9. Short-term Borrowing and Long-term Debt

The Company’s primary sources of liquidity are cash flows from operations, including credit terms from vendors, and borrowings under its credit facility, described below. On March 21, 2011, the Company entered into a credit agreement (the “Credit Agreement”) for a revolving credit facility (the “Credit Facility”) with Bank of America, N.A. (“Bank of America”), as Administrative Agent, Swing Line Lender and Issuing Bank, and a group of participating financial institutions under which the Company may borrow up to the maximum principal amount of $150.0 million, which may be increased to $200.0 million under certain circumstances, and which matures on March 21, 2016. As of May 4, 2013, the maximum principal amount available under the Credit Facility was $127.9 million, based on the calculated borrowing base availability at that time. Interest on borrowings under the Credit Facility is determined based upon the LIBOR rate plus an applicable margin (as specified in the Credit Agreement). Pursuant to the Credit Agreement, the participating financial institutions have agreed to make revolving loans to the Company and to issue, up to a $35.0 million sublimit, letters of credit for the Company. Under the Credit Agreement, Bank of America, in its capacity as Swing Line Lender, has also agreed to make same day advances to the Company in the form of swing line loans up to a $15.0 million sublimit. The obligations of the Company under the Credit Agreement are secured by the inventories, accounts receivable and certain other personal property of the Company, pursuant to the terms of a security agreement with Bank of America and the other lenders. Additionally, the Credit Agreement contains certain non-financial covenants. The Company was in compliance with these covenants at May 4, 2013.

As of May 4, 2013, there were outstanding borrowings under the Credit Facility (excluding the face amount of letters of credit issued thereunder) of $53.0 million, which bear interest at variable rates (2.4% as of May 4, 2013 based on the 7-day LIBOR rate plus the applicable spread as of such date). The Company had $0.7 million in borrowings outstanding under the Credit Facility (excluding the face amount of letters of credit issued thereunder) as of February 2, 2013. The face amount of letters of credit issued under the Credit Facility as of May 4, 2013 and February 2, 2013 was $7.5 million. The maximum and average outstanding borrowings under the Credit Facility (excluding the face amount of letters of credit issued thereunder) during the thirteen weeks ended May 4, 2013 were $53.0 million and $40.2 million, respectively.

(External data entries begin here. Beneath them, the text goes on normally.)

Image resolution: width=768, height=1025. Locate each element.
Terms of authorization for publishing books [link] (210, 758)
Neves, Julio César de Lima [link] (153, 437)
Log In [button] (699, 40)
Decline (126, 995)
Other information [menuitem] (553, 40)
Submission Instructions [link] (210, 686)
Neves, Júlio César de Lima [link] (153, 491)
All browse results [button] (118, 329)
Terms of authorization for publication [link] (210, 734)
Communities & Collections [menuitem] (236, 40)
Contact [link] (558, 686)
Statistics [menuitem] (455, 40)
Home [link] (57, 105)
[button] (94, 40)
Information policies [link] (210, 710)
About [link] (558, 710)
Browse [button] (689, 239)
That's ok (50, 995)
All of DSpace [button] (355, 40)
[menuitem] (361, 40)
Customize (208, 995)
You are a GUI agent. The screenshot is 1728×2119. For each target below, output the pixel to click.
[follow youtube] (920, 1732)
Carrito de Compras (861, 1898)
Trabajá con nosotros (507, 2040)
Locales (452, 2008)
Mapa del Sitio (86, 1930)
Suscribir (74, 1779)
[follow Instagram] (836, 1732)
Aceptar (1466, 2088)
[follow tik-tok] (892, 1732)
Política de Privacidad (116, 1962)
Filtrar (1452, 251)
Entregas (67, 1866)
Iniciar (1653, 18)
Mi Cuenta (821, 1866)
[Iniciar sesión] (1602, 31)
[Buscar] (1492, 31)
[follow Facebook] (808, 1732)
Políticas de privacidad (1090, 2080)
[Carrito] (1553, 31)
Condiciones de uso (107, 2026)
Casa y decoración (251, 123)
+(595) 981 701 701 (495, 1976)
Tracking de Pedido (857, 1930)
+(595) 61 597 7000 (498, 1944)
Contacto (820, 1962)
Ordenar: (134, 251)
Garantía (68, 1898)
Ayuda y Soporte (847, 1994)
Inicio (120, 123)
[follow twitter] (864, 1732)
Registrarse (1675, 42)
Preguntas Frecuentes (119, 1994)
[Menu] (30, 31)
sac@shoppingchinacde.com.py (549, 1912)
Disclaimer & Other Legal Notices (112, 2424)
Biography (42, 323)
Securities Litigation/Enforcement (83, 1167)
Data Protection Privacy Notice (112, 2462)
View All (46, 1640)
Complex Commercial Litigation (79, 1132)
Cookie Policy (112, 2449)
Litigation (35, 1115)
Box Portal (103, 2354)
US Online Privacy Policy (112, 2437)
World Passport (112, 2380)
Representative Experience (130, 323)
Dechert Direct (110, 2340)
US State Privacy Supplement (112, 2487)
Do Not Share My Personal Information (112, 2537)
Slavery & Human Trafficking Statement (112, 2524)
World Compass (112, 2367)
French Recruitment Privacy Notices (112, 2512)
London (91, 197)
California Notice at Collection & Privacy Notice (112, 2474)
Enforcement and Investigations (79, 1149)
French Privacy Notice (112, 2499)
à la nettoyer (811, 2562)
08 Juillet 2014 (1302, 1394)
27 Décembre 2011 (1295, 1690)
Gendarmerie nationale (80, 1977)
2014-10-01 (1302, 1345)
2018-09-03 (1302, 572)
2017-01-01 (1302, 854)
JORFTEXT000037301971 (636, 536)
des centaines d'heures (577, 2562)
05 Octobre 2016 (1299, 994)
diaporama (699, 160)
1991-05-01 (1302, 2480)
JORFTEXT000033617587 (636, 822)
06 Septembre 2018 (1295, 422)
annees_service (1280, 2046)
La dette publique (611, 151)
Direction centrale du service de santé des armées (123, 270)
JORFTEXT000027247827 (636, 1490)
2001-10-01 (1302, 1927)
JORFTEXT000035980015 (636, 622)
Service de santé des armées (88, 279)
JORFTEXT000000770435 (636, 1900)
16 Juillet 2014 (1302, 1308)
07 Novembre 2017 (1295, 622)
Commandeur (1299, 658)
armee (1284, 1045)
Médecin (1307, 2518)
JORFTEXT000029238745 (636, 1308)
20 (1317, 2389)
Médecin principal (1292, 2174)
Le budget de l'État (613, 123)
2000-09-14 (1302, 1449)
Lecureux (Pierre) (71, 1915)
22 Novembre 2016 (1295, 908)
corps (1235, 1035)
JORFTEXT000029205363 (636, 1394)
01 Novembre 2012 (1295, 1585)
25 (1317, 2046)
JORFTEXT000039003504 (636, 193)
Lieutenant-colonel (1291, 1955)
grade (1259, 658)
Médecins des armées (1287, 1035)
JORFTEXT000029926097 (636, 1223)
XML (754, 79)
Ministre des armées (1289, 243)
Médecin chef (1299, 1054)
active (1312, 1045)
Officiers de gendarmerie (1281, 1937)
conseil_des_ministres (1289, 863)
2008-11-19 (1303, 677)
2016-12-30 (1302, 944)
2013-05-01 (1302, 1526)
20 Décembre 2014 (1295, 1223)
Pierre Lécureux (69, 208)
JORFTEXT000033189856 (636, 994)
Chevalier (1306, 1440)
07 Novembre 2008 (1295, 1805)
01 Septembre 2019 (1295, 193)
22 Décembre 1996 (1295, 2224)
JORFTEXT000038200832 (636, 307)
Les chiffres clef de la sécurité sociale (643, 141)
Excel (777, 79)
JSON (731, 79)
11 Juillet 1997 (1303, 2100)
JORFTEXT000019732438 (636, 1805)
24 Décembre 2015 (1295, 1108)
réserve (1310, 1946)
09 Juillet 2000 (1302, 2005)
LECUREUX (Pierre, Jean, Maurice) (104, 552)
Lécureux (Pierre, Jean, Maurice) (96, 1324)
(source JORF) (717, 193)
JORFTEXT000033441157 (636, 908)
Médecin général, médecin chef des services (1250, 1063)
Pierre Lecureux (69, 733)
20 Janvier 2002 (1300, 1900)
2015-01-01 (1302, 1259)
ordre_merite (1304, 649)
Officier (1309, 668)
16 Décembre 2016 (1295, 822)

During fiscal 1996 and fiscal 1995, the Company acquired and constructed certain warehouse and distribution facilities with the proceeds of loans made pursuant to an industrial development revenue bond (the “Bond”). As of May 4, 2013 and February 2, 2013, there was $4.9 million outstanding under the Bond, which bears interest at a variable rate. The interest rate on the Bond was 1.20% and 1.25% at May 4, 2013 and February 2, 2013, respectively. The bond is held by Wells Fargo Bank, National Association (“Wells Fargo”). Pursuant to an Amended and Restated Bond Agreement dated June 30, 2011, the Company’s subsidiary, American Wholesale Book Company, Inc. (“American Wholesale”), and Wells Fargo agreed, among other things, (i) to extend the period during which Wells Fargo will hold the Bond until March 13, 2016, (ii) to replace the original guaranty with a new Continuing Guaranty executed by the Company and certain of its subsidiaries, including booksamillion.com, inc. and BAM Card Services, LLC, which obligation provides a maximum liability of $5,880,000 for the Company and its affiliates, jointly and severally, and (iii) that American Wholesale will maintain a standby letter of credit equal at all times to at least the outstanding principal amount of the Bond, which was $4.9 million and included in the aggregate letters of credit mentioned above as of May 4, 2013, for the benefit of Wells Fargo. The Company is obligated to repurchase the Bond on March 13, 2016 unless Wells Fargo exercises the option to extend the Bond’s maturity date up to December 1, 2019.

Interest expense on all Company indebtedness for each of the thirteen week periods ended May 4, 2013 and April 28, 2012 was $0.5 million.